Instructions for the task
Could you write out each of the records below exactly?

Information supplied
---------------
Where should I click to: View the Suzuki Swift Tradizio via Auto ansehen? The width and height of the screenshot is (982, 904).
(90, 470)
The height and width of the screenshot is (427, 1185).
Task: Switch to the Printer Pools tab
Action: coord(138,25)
---------------
Answer to this exercise
Where should I click to: View the Suzuki Swift Tradizio via Auto ansehen? The width and height of the screenshot is (982, 904).
(90, 470)
The height and width of the screenshot is (427, 1185).
Task: Switch to the Printer Pools tab
Action: coord(138,25)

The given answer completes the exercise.